De alguma forma, o mundo gigantesco cresceu e ficou no lugar certo para evitar as consequências letais da transformação de sua estrela — uma distância que depende não apenas da estrela moribunda, mas das características do planeta e dos movimentos de quaisquer irmãos que ele possa ter.

Procurando por mais planetas ao redor de anãs brancas

Astrônomos já encontraram evidências de planetas orbitando anãs brancas antes, mas nenhuma dessas descobertas é como a atual. Em 2019, uma equipe internacional de astrônomos avistou um anel de destroços gasosos ao redor de uma anã branca e presumiu que um pequeno e denso remanescente planetário poderia fazer parte dos destroços — um mundo destruído que pode servir de exemplo ao que acontecerá com a Terra. Diversos outros discos de destroços também foram identificados, considerados restos fragmentados de planetas e asteroides sem sorte.

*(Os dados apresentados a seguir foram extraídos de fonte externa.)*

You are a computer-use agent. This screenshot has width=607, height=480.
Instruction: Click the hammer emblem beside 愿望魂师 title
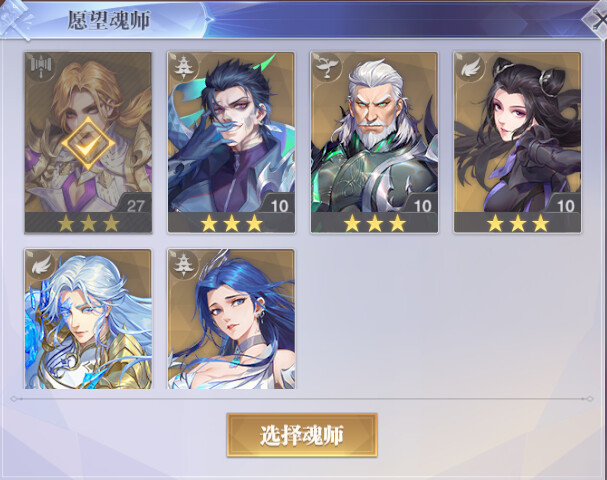pyautogui.click(x=16, y=19)
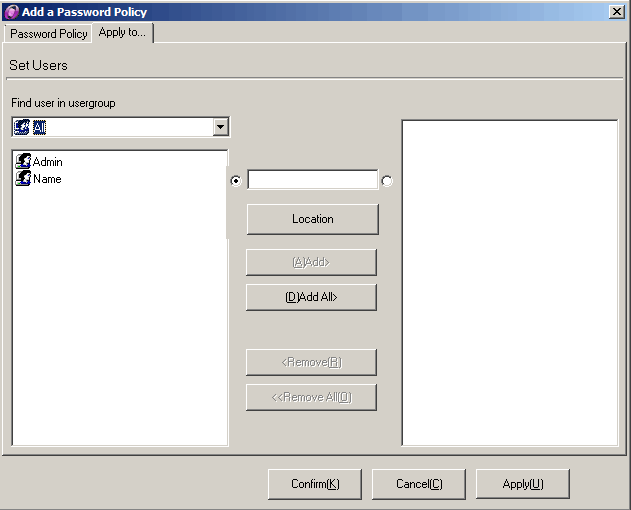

No ano passado, outra equipe que utilizava o instrumento TESS da Nasa para procurar exoplanetas identificou um candidato a planeta — um mundo gigante — que orbitava uma anã branca em apenas 34 horas. Esse planeta está tão perto de sua estrela hospedeira que “definitivamente teria sido engolido durante a fase de gigante vermelha”, diz Becker. “O que significa que teve que migrar para sua localização após a estrela ter se transformado em uma anã branca.”

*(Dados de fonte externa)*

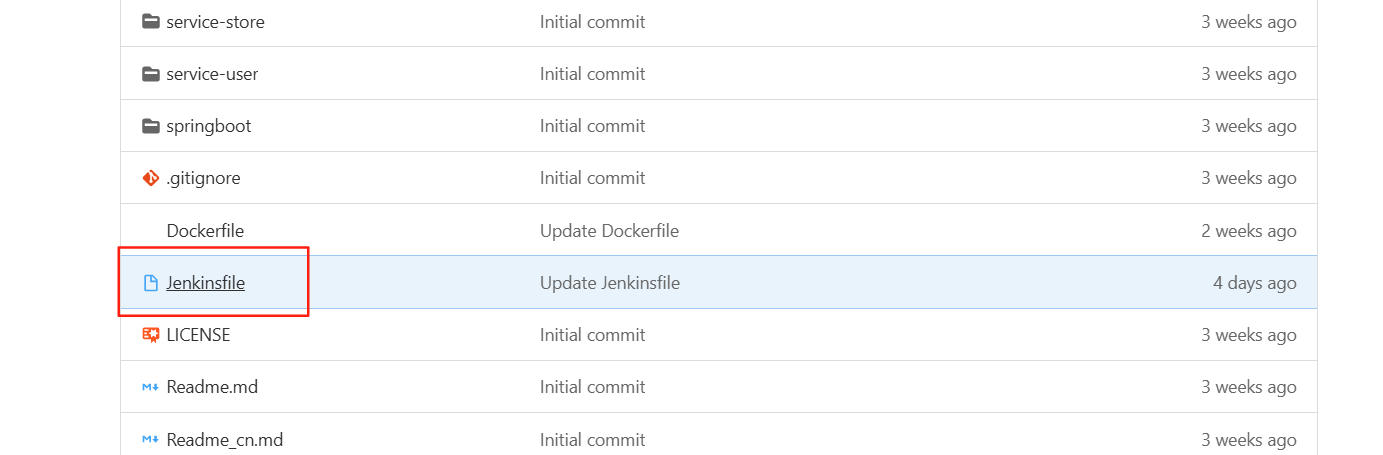The image size is (1383, 455).
Task: Open the Dockerfile file
Action: click(x=205, y=231)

E nas últimas duas décadas, os cientistas observaram vestígios de elementos químicos na face de estrelas anãs brancas — que são as migalhas de mundos rochosos triturados.

Todas essas observações, além do sistema recém-descoberto, sugerem que alguns planetas conseguem sobreviver às transformações evolutivas de suas estrelas hospedeiras — pelo menos por um tempo. Mas os processos que determinam se um planeta sobreviverá ou não ainda são confusos.

O Telescópio Espacial Nancy Grace Roman da Nasa, com lançamento previsto para meados da década de 2020, deve revelar diversos planetas orbitando anãs brancas. E conforme os astrônomos localizam mais planetas circundando esses corpos estelares, aprenderão mais sobre como o fim da vida de uma estrela altera a arquitetura dos sistemas planetários, permitindo-nos contemplar o futuro do nosso Sistema Solar.

“O sistema recém-descoberto pode inclusive ter outros planetas orbitando a anã branca”, comenta Bennett. Ao passo que nosso próprio planeta não sobreviverá à morte dramática do Sol — pelo menos não em um estado reconhecível — talvez outros mundos sobrevivam e o Sistema Solar continue a existir, mesmo que transformado.